• TEKS SUMBER:
● ● ● ● ●

Palu, 24 Maret 2012. Acara Dialog Terbuka Memperingati Hari Hak Korban Pelanggaran HAM atas Kebenaran dan Keadilan yang digagas oleh Solidaritas Korban Pelanggaran Hak Asasi Manusia (SKP-HAM) Sulawesi Tengah, telah membuka babak baru bagi para korban pelanggaran HAM di Kota Palu. Walikota Palu, H. Rusdy Mastura, menyatakan permintaan maafnya kepada warga Kota Palu yang telah menjadi korban pelanggaran HAM, khususnya yang terkait Peristiwa 1965/1966.
Permintaan maaf Walikota Palu kepada para korban Peristiwa 1965/1966 itu tentu merupakan langkah yang patut diapresiasi. Ketika pemerintah pusat masih gamang dalam menyikapi Peristiwa 1965/1966, Walikota Palu justru mengakui akan adanya kekeliruan yang dilakukan oleh bangsa dan negara ini di masa lalu.
Mereka yang menjadi korban pelanggaran HAM selama ini memang masih kerap terabaikan. Khusus bagi para korban Peristiwa 1965/1966, selama berpuluh tahun mereka terbelenggu oleh rantai ketidakadilan: dipinggirkan secara sosial, menanggung stigma dan diskriminasi yang tak berkesudahan.
Permintaan maaf Walikota Palu boleh dipandang sebagai pintu untuk menembus kebuntuan dan kebekuan dalam upaya penyelesaian kasus pelanggaran HAM di masa lalu. Ada harapan dan sekaligus niat, pemerintah dan masyarakat secara bersama akan mencari solusi terbaik untuk memutus belenggu ketidakadilan dan diskriminasi yang dialami oleh para korban.

● ● ● ● ●

• DATA YANG DIBERIKAN:
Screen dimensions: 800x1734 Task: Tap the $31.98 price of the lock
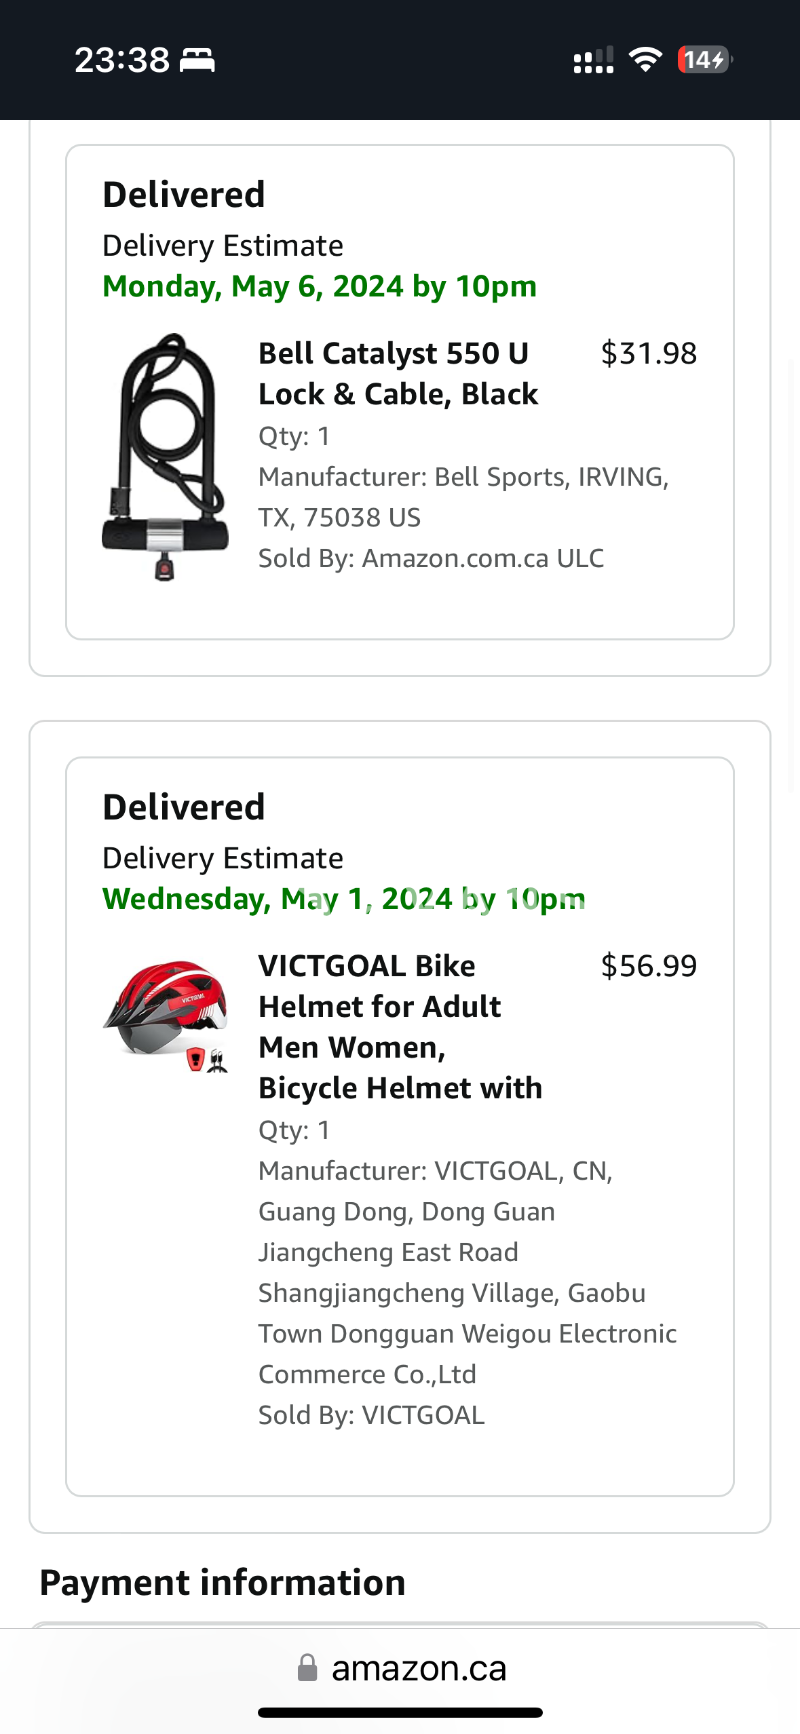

● ● ● ● ●

• YANG PERLU DIKERJAKAN: Menurut teks sumber, siapa yang menggagas acara dialog terbuka di Palu pada 24 Maret 2012?

• HASIL TUGAS: Solidaritas Korban Pelanggaran Hak Asasi Manusia (SKP-HAM) Sulawesi Tengah.